Data extract —
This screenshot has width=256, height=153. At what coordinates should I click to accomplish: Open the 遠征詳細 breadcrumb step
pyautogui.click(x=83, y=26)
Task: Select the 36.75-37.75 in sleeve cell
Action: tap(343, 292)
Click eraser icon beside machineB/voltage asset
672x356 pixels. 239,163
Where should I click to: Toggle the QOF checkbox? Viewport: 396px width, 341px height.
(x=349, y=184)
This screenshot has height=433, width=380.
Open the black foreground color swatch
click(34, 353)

==

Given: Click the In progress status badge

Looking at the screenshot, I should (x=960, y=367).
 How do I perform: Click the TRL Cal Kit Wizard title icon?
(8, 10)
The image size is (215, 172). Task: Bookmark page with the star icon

Goal of the exercise — Copy back the listing above exactly, but only from the line with "How do I perform: Click" through the line with "The image size", both ends included.

Result —
 How do I perform: Click the TRL Cal Kit Wizard title icon?
(8, 10)
The image size is (215, 172). Task: Bookmark page with the star icon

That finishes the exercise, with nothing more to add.